Remember the number of values in the vector must correspond to the same number within the index’s underlying data. Preferably the exact same model used to persist embedding sis used to obtain an embedding for querying.
Primary Options
The primary specification options are described below.
Field | Description |
---|---|
collection | The collection to perform the query upon. |
$vector | The list of embeddings from which to determine similarity. |
nearVector | The equivalent of $vector. |
$vectorize | The phrase to obtain an embedding for to use in the query. Preferably this is actually set in the sort object. |
nearText | The value is a string with the similarity phrase. For example, “dracula movies”. An embedding value for the nearText argument will be obtained by Qarbine using a configured Qarbine AI Assistant. When using this option, the model used to insert the data must correspond to the one used by the Qarbine AI Assistant. |
useAssistant | For nearText, this indicates a specific AI Assistant to use to obtain the embedding. |
returnProperties | The list of field names to return for each matching element. An example is [“color”]. By default any vector field is not returned in order to reduce the answer set size. If you want the vector values, then explicitly list it here or use the includeSortVector flag. To get all the fields and the vector field use something like the following, returnProperties: [ '*', 'vector'] |
projection | The object indicating what fields to include or exclude See the discussion below for details. |
includeSimilarity | A boolean indicating whether to include the similarity score in the results |
includeSortVector | A boolean indicating whether to include the vector list in the results. |
filter | The filtering object. See the section below for more information. |
skip | It indicates how many objects of the answer set to skip over as part of the returned answer set. |
limit | The maximum number of matches to return. |
sort | The object indicating how to order the results. |
maxTimeMs | The maximum time to run the query before timing out. |
Filtering Data
The filter argument is a JSON object representing the criteria. In brief, the filtering offers a subset of operators similar to MongoDB.
Operator | Description |
---|---|
$eq | Equal to (number, string, boolean) |
$ne | Not equal to (number, string, boolean) |
$gt | Greater than (number) |
$gte | Greater than or equal to (number) |
$lt | Less than (number) |
$lte | Less than or equal to (number) |
$in | In array (string or number) |
$nin | Not in array (string or number) |
These operators can be combined with $and and $or. The details on using operators are at
https://docs.datastax.com/en/astra-db-serverless/api-reference/documents.html#operators
There are several items to note on the following liinks
https://docs.datastax.com/en/astra-db-serverless/api-reference/document-methods/find.html
Some things to keep in mind are:
- Sort and filter operations can use only indexed fields.
Finding Distinct Values
Note that distinct is a client-side operation, which effectively browses all required documents using the logic of the find command, and then collects the unique values found for key. Below is a framework for the JSON specification.
{
collection: "movies",
distinct: field,
filter: { },
maxTimeMS: number,
limit: number,
sortValues: 'asc', ← asc, ascIns, desc, or descIns (“Ins” is for case insensitive)
}
A sample JSON specification is shown below.
{
collection:"movies",
distinct: 'criticname',
filter: { criticname: { $ne: 'Avi Offer' } },
sortValues: 'asc',
// This limit applies after all the above has been done.
limit: 10
}
An equivalent SQL syntax version is shown below
SELECT DISTINCT criticname
FROM movies
WHERE criticname <> 'Avi Offer'
order by criticname asc
limit 10
Managing What Data is Returned
The native DataStax field used to control this is “projection”. This key\value pair
is the same as the “returnProperties” field shorthand option of
You can mix the two with the returnProperties taking precedence of projection ones.
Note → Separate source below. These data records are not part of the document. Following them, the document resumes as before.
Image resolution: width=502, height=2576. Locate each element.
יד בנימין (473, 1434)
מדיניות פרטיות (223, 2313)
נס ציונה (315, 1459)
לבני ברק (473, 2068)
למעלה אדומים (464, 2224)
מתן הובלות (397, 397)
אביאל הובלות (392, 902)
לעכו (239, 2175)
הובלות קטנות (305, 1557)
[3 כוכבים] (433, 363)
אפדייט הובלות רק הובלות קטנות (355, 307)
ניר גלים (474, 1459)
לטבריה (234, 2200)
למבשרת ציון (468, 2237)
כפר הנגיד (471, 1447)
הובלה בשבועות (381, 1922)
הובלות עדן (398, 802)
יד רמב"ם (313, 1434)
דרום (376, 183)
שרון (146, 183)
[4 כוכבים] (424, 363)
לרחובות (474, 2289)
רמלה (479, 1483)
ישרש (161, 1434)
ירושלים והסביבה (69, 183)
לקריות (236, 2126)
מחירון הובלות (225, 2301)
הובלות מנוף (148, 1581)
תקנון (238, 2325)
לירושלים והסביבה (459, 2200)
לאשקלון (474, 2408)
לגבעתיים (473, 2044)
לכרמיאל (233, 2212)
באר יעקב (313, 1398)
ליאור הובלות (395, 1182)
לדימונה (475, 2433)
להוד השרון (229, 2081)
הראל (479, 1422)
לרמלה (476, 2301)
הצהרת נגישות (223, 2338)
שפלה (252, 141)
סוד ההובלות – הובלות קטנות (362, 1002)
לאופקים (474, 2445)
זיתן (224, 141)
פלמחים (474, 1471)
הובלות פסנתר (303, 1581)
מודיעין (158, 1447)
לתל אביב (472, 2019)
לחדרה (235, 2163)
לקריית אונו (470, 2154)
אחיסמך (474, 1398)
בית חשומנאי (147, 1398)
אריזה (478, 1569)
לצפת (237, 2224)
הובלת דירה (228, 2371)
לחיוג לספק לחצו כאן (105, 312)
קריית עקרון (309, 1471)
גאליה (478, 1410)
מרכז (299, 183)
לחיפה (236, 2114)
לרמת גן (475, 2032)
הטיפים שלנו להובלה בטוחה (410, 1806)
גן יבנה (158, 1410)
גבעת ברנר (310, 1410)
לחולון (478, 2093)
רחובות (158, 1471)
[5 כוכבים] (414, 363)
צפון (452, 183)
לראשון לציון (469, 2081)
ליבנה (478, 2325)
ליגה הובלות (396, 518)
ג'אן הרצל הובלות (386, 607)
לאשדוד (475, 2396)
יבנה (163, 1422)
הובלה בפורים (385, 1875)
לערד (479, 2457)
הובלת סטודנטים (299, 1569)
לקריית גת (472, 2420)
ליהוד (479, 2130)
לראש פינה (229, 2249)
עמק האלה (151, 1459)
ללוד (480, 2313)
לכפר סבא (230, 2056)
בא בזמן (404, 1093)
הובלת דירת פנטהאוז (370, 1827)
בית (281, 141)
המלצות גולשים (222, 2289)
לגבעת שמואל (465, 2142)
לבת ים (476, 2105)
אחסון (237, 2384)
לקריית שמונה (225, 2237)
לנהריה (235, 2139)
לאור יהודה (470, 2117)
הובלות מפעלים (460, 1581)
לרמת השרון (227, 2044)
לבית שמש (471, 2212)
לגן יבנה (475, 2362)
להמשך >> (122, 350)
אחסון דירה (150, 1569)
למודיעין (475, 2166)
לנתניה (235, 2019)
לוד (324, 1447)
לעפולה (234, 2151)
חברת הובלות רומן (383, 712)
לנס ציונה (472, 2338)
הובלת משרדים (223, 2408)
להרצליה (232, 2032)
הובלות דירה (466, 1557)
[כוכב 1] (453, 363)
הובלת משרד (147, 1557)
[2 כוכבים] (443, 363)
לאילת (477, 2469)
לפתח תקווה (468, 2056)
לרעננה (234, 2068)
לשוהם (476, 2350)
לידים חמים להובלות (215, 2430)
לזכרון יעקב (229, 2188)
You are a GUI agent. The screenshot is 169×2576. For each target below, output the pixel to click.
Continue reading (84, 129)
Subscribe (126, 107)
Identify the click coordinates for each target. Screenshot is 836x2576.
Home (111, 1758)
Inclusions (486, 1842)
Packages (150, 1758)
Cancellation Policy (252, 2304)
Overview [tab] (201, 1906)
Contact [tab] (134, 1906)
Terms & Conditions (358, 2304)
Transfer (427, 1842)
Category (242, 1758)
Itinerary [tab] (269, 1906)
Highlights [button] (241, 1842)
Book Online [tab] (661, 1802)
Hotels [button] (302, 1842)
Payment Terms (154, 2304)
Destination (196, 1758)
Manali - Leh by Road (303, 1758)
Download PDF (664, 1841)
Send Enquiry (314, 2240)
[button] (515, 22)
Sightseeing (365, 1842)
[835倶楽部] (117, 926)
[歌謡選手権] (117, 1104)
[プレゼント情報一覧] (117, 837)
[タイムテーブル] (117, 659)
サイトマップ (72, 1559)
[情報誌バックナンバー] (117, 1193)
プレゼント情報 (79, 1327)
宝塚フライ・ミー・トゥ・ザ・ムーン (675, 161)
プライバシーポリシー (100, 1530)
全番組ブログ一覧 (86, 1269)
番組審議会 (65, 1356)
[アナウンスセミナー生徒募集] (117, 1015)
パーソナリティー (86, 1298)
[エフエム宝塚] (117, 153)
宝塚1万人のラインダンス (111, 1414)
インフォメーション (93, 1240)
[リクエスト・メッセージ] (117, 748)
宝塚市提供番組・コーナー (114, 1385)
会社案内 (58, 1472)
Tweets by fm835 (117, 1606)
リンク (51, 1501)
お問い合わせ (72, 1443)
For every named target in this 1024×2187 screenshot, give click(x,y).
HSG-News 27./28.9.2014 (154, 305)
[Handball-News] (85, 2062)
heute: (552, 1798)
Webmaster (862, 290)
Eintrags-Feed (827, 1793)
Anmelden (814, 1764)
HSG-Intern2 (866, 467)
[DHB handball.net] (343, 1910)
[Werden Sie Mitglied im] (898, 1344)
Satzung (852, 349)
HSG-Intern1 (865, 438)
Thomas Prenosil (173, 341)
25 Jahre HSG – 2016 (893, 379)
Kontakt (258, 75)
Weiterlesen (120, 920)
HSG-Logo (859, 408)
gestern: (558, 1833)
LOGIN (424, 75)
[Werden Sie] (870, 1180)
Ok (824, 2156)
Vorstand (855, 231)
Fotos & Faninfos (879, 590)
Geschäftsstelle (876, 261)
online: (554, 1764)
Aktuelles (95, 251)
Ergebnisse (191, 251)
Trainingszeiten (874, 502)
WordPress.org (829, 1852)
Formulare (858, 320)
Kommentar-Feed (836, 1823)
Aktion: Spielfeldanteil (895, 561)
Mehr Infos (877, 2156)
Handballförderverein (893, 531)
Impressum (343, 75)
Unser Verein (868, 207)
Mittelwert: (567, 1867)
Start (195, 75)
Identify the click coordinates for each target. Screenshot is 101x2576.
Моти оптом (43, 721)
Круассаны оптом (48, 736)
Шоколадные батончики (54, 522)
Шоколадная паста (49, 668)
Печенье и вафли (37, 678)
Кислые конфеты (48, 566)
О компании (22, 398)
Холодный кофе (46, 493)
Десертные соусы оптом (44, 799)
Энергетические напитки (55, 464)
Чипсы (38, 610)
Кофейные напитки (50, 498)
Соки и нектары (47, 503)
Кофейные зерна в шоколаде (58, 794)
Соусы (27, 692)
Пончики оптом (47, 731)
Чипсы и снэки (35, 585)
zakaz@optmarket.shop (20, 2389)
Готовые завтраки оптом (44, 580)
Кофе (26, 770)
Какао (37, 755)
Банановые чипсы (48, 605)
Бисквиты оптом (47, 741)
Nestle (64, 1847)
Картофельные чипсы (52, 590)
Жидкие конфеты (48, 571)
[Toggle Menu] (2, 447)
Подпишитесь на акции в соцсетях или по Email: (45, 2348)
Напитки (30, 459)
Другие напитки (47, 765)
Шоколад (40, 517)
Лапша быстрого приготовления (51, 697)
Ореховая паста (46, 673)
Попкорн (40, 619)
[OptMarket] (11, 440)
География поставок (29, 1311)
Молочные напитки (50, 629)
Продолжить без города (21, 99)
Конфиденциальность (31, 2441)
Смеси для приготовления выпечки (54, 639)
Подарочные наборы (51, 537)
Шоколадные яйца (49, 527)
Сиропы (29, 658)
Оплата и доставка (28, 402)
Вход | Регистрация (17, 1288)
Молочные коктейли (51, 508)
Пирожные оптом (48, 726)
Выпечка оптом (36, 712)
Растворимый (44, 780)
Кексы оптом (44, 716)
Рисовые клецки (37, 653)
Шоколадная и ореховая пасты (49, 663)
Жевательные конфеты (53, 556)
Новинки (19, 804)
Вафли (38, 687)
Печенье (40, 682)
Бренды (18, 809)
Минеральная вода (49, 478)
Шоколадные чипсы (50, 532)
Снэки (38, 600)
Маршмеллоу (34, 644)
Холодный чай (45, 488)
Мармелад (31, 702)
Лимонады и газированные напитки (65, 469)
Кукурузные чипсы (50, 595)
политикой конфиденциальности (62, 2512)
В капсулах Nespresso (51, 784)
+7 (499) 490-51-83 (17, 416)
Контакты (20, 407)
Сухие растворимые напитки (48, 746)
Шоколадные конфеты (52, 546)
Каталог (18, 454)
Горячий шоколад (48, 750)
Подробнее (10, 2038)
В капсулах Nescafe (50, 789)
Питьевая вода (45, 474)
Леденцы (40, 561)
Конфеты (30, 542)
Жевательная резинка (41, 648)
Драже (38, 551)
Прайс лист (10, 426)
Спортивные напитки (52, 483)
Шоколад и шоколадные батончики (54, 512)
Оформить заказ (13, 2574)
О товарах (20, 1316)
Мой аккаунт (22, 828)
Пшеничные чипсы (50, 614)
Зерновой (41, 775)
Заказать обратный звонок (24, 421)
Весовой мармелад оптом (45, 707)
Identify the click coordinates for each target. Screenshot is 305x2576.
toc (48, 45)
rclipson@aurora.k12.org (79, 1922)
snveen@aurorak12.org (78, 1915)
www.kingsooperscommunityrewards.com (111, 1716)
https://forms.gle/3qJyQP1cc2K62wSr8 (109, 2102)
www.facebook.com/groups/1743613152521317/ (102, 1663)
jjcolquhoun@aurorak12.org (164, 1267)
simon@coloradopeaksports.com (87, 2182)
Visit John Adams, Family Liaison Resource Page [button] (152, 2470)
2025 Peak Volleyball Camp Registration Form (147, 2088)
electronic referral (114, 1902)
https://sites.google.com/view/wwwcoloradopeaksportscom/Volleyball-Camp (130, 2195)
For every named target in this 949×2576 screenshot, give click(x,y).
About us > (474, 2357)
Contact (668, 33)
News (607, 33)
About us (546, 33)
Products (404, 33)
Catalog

For complete details on DataStax projection option see https://docs.datastax.com/en/astra-db-serverless/api-reference/documents.html#projection-operations
For regular fields, a projection can’t mix include and exclude projections. It can contain only true or only false values for regular fields. The special fields _id, $vector, and $vectorize have individual default inclusion and exclusion rules. You can set the projection values for these independently of regular fields.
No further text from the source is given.